Stored items from a collection
↓

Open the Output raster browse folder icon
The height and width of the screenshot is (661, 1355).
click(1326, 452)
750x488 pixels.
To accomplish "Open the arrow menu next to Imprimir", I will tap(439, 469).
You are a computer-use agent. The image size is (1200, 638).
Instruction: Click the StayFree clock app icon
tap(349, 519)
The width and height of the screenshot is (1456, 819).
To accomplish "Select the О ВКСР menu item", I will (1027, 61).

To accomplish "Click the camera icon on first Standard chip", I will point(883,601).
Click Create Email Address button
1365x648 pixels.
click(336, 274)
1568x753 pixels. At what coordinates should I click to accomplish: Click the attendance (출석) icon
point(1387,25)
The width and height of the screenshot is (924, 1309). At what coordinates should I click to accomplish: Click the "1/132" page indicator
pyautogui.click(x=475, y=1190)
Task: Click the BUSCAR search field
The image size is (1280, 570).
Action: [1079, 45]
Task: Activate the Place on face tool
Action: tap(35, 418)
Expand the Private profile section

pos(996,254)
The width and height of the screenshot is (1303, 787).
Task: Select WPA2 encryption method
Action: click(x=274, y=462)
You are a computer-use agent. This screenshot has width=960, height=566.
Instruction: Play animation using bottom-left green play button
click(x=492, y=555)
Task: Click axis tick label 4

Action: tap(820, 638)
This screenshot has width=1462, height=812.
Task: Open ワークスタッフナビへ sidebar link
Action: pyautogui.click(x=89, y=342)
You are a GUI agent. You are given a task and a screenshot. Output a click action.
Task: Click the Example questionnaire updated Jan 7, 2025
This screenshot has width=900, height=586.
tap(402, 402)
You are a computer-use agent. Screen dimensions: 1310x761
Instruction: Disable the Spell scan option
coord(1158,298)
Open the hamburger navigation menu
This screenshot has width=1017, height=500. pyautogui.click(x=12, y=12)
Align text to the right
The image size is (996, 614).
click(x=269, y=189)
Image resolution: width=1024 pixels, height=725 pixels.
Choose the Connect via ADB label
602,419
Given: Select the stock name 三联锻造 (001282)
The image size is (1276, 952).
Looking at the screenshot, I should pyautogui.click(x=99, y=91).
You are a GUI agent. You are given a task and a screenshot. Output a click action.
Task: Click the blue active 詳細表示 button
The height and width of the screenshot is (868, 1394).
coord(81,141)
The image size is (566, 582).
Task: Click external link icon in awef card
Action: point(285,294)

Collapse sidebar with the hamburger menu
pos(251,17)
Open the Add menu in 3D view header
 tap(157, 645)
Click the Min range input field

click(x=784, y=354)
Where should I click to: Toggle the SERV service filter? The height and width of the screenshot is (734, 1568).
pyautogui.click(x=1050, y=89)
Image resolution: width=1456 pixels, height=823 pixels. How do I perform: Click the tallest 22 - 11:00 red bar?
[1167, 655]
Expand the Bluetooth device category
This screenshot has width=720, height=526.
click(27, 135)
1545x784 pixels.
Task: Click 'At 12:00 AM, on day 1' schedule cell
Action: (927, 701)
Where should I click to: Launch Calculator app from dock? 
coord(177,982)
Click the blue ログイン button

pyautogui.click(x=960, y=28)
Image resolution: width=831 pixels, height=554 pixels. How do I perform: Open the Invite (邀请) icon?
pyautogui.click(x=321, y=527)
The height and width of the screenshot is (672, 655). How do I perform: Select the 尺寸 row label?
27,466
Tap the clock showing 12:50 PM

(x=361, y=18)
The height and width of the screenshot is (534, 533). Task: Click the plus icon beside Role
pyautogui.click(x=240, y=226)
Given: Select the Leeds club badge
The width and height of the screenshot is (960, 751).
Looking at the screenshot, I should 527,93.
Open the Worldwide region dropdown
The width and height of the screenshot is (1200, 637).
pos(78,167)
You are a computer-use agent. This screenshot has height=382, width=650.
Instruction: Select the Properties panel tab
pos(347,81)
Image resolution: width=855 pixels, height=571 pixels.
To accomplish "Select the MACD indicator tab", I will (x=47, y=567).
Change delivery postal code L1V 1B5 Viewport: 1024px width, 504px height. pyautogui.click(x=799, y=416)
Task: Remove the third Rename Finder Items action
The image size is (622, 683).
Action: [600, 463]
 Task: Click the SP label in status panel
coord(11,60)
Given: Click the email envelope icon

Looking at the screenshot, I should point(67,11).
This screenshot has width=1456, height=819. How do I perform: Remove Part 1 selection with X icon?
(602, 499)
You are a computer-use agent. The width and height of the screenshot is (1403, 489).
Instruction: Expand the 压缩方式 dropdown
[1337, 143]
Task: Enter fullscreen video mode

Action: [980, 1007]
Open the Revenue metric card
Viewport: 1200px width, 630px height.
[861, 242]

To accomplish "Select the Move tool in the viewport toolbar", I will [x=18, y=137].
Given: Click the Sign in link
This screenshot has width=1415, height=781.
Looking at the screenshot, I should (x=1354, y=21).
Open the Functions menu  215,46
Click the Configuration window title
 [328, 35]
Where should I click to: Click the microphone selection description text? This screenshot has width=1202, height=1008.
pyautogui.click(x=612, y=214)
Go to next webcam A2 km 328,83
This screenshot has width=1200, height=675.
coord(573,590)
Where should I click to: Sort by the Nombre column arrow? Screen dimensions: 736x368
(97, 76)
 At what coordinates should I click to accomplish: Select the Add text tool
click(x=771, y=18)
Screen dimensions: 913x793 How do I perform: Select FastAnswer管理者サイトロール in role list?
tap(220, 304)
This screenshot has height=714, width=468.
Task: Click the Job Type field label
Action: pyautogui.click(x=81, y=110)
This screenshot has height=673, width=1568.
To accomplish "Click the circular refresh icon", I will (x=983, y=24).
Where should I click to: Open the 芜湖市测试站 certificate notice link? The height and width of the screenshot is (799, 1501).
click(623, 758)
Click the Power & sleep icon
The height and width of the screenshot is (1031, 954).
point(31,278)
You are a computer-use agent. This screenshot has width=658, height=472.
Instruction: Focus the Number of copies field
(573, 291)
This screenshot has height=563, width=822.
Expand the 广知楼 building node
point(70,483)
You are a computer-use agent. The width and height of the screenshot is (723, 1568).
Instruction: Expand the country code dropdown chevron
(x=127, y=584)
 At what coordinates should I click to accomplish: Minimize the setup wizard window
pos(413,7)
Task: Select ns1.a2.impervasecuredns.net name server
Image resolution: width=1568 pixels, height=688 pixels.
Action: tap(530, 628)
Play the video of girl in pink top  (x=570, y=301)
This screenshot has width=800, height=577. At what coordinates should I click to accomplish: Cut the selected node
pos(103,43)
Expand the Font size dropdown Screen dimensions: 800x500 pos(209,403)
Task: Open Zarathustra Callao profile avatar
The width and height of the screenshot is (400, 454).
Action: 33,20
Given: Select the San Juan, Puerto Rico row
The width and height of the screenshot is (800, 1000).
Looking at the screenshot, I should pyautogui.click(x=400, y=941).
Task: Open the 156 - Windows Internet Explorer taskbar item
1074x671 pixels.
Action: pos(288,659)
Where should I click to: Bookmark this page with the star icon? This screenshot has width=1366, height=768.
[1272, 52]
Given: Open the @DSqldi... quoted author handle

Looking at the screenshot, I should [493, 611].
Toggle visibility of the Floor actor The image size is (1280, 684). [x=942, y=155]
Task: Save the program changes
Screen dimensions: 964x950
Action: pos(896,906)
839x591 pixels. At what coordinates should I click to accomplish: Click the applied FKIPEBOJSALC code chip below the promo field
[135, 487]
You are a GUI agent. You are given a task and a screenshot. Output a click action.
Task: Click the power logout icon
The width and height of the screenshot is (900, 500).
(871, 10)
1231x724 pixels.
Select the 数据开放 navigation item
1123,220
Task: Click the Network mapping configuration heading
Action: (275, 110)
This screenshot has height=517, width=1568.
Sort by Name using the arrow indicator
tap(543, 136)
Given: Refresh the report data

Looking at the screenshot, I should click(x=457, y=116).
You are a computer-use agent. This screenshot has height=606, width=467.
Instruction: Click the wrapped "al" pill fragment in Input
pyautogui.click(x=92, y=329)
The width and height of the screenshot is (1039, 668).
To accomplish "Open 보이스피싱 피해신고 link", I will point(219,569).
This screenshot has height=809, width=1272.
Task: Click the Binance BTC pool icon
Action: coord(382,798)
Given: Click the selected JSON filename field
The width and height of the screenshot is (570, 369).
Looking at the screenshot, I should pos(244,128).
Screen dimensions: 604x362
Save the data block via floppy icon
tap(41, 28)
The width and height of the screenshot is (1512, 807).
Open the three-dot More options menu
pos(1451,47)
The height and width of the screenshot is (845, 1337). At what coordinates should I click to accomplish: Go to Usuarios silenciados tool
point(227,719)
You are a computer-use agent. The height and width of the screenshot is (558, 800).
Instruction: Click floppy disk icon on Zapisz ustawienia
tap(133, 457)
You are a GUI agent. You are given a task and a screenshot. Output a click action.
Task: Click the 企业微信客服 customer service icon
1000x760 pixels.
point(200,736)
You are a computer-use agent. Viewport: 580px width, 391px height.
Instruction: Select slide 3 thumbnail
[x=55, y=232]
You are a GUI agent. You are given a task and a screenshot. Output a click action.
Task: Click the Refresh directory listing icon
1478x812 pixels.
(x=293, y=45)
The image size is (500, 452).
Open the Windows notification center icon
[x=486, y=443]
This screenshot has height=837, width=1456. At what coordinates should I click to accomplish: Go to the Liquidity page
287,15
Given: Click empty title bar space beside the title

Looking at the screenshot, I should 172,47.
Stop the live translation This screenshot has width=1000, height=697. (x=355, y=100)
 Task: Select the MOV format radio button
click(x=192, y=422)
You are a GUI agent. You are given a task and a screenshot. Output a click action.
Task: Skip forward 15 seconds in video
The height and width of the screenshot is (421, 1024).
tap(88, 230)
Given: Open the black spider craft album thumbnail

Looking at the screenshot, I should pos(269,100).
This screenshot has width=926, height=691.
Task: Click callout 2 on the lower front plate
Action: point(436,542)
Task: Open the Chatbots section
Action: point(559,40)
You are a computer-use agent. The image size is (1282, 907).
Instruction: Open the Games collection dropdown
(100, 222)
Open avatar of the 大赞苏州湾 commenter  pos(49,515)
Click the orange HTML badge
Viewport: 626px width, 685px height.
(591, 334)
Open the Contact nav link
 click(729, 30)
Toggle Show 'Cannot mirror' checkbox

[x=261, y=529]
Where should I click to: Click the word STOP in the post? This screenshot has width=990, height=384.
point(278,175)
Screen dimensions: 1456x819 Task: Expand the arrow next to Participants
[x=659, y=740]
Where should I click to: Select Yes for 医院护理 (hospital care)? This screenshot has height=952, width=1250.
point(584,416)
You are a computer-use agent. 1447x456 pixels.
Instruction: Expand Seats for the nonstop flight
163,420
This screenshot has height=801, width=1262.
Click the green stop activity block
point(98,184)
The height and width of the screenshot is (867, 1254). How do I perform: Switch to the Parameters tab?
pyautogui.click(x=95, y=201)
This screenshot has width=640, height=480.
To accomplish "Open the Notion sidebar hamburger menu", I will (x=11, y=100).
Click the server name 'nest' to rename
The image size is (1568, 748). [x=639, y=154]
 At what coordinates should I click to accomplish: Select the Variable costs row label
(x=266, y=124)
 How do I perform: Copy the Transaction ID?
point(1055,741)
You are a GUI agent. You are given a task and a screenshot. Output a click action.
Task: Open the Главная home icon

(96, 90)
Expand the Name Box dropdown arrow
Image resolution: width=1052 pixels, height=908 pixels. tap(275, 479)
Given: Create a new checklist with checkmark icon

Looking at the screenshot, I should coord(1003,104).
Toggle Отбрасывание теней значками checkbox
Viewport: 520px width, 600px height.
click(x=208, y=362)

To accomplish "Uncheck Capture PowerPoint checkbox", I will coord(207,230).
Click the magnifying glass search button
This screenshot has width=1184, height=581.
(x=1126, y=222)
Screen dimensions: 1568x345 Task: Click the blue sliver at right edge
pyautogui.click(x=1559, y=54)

↑

# PROBLEM
Copy out each line of the entries that holds "computer".

# ANSWER BOX
You are a computer-use agent. The image size is (1200, 638).
You are a computer-use agent. This screenshot has width=960, height=566.
You are a computer-use agent. Screen dimensions: 1310x761
You are a computer-use agent. This screenshot has height=382, width=650.
You are a computer-use agent. The width and height of the screenshot is (1403, 489).
You are a computer-use agent. This screenshot has width=658, height=472.
You are a computer-use agent. The width and height of the screenshot is (723, 1568).
You are a computer-use agent. This screenshot has height=606, width=467.
You are a computer-use agent. The height and width of the screenshot is (558, 800).
You are a computer-use agent. Viewport: 580px width, 391px height.
You are a computer-use agent. The image size is (1282, 907).
You are a computer-use agent. 1447x456 pixels.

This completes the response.